> Given task: Lay out the material below as a two-column CSV with the header row "input,output", one row per entry. Put each entry's text and its answer in one quoted field each, with line breaks replaced by spaces.

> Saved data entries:
* * *

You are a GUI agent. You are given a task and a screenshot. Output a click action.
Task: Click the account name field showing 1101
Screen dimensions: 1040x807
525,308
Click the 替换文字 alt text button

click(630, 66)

* * *

> Answer for the task:
input,output
"You are a GUI agent. You are given a task and a screenshot. Output a click action. Task: Click the account name field showing 1101 Screen dimensions: 1040x807","525,308 Click the 替换文字 alt text button click(630, 66)"